* START MATERIAL FOR THIS TASK *
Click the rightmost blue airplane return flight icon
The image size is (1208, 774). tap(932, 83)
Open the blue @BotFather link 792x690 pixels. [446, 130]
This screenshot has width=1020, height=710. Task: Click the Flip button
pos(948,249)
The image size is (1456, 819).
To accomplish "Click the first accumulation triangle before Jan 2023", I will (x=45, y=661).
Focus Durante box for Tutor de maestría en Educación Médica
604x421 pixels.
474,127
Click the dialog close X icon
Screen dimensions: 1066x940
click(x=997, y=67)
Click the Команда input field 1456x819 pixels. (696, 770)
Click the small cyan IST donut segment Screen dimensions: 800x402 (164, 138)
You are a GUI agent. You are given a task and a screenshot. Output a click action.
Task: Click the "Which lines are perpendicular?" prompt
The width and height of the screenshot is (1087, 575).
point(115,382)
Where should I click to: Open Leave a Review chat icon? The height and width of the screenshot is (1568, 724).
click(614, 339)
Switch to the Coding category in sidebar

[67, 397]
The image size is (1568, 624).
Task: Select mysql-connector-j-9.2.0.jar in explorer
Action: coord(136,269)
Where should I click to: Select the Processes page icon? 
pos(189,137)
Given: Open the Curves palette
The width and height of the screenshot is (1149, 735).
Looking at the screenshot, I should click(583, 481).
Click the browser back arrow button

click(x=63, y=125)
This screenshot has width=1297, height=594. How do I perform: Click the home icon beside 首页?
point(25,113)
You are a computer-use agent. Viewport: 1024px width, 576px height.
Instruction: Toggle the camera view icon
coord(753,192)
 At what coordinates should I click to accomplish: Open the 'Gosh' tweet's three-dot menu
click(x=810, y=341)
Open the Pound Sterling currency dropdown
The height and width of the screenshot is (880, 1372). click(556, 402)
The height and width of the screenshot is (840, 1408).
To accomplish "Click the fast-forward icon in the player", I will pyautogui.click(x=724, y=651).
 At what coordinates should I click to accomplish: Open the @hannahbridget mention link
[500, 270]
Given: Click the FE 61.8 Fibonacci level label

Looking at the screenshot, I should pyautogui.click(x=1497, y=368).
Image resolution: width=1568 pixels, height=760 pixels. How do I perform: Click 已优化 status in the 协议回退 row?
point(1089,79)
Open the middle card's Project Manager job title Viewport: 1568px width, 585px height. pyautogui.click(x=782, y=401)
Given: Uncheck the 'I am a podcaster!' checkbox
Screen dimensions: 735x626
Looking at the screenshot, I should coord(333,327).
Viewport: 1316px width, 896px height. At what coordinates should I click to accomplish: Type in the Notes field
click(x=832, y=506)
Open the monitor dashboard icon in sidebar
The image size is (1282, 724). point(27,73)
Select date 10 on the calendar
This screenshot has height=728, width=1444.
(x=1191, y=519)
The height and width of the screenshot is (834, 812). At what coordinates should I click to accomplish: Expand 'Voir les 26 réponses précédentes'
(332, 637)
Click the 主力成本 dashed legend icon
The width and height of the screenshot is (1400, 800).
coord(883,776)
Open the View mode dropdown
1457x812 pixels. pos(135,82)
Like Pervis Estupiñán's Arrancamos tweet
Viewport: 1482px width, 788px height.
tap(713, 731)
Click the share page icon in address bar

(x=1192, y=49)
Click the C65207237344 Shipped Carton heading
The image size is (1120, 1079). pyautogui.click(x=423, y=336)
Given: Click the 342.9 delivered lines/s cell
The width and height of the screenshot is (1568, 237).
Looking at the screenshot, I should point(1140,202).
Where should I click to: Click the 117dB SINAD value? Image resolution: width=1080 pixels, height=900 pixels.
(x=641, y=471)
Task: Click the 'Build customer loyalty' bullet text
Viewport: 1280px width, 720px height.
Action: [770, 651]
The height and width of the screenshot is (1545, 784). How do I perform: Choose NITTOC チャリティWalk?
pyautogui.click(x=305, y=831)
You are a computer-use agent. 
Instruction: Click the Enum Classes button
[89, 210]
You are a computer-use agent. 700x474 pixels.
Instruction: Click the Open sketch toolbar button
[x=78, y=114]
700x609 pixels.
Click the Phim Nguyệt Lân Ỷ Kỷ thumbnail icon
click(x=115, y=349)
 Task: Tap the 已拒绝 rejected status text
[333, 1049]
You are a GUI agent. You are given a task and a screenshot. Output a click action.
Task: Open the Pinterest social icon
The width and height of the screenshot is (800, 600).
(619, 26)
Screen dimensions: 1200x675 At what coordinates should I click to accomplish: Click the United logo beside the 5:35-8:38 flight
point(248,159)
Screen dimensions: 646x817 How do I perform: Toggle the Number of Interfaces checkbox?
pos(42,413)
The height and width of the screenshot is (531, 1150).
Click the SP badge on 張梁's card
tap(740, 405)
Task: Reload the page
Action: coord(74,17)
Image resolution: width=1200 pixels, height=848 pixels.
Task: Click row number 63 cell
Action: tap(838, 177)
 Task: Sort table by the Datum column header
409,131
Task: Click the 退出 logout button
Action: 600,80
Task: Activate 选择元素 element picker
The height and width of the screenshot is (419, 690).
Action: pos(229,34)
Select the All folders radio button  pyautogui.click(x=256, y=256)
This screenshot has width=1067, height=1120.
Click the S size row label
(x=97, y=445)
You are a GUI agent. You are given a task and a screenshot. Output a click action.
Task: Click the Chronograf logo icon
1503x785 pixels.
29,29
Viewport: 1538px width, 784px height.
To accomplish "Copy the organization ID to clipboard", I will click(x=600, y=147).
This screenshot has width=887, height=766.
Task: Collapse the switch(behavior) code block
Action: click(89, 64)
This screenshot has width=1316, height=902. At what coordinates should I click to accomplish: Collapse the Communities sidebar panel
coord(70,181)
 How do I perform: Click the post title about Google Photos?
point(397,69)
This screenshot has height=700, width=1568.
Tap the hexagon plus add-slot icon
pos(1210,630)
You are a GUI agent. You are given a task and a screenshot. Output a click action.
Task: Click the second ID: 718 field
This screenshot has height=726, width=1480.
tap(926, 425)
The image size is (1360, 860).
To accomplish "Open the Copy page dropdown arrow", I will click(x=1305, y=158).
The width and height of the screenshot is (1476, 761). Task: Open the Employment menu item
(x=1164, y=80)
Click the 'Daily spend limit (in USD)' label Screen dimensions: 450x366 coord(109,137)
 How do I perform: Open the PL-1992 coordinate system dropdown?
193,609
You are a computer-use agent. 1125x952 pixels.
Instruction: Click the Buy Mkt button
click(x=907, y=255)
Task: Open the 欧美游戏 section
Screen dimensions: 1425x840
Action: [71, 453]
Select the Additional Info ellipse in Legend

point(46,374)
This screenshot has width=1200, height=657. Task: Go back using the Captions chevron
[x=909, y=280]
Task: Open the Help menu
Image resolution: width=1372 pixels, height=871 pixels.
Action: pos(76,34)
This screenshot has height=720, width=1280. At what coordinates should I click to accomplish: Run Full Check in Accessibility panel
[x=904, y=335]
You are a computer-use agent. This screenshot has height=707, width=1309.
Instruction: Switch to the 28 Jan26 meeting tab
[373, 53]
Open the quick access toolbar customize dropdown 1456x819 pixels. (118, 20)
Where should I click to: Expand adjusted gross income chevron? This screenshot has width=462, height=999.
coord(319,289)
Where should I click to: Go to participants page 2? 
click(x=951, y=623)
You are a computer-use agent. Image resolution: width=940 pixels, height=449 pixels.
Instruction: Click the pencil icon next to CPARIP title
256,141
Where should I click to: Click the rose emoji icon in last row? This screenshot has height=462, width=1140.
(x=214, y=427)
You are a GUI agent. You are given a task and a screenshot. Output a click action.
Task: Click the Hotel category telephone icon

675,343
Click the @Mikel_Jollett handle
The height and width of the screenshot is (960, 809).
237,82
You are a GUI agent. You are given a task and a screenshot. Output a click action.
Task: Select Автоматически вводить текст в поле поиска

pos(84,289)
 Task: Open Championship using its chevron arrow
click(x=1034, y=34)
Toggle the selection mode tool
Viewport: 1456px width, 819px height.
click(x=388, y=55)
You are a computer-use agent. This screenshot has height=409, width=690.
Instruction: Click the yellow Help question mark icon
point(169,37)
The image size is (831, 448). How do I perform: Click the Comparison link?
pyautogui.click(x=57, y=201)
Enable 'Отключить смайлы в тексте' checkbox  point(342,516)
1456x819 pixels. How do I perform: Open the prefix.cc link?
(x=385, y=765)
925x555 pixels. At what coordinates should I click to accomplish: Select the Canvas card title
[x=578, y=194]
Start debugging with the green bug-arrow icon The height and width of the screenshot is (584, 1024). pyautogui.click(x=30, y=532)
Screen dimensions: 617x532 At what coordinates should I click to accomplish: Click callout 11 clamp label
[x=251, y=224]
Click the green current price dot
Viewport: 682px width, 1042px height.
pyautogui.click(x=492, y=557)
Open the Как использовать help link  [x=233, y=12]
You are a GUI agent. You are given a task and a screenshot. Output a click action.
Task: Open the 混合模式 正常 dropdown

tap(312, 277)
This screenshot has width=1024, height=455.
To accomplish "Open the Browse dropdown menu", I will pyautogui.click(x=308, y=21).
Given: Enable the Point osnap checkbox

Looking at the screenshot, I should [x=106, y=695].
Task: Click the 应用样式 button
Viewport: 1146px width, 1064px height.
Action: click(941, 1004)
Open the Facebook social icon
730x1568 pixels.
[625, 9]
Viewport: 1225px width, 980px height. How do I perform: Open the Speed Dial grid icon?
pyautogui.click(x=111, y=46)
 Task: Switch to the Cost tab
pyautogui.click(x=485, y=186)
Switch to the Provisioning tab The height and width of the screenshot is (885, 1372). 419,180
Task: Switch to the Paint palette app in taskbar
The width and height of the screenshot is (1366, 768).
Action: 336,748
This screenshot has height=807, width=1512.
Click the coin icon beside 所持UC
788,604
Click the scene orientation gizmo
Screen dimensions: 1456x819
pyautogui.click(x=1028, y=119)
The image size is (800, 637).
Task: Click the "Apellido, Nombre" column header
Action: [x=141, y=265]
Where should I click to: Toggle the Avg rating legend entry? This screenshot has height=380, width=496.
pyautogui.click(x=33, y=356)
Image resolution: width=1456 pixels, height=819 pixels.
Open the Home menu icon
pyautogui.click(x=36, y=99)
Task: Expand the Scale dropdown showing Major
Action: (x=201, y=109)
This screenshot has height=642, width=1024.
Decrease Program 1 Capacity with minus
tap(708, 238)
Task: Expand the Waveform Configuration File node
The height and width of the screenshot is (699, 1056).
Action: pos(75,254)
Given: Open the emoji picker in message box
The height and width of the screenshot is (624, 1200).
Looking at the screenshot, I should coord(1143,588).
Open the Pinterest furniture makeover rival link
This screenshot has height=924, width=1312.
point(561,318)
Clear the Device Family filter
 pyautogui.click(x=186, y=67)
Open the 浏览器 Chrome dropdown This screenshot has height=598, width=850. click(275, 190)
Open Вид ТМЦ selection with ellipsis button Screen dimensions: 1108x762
* END MATERIAL FOR THIS TASK *
Turn the entries into a numbered list, starting with the first line and going on through the line that contains "will (x=45, y=661).", and leave out any blank lines.

--- THE OUTPUT ---
1. Click the rightmost blue airplane return flight icon
2. The image size is (1208, 774). tap(932, 83)
3. Open the blue @BotFather link 792x690 pixels. [446, 130]
4. This screenshot has width=1020, height=710. Task: Click the Flip button
5. pos(948,249)
6. The image size is (1456, 819).
7. To accomplish "Click the first accumulation triangle before Jan 2023", I will (x=45, y=661).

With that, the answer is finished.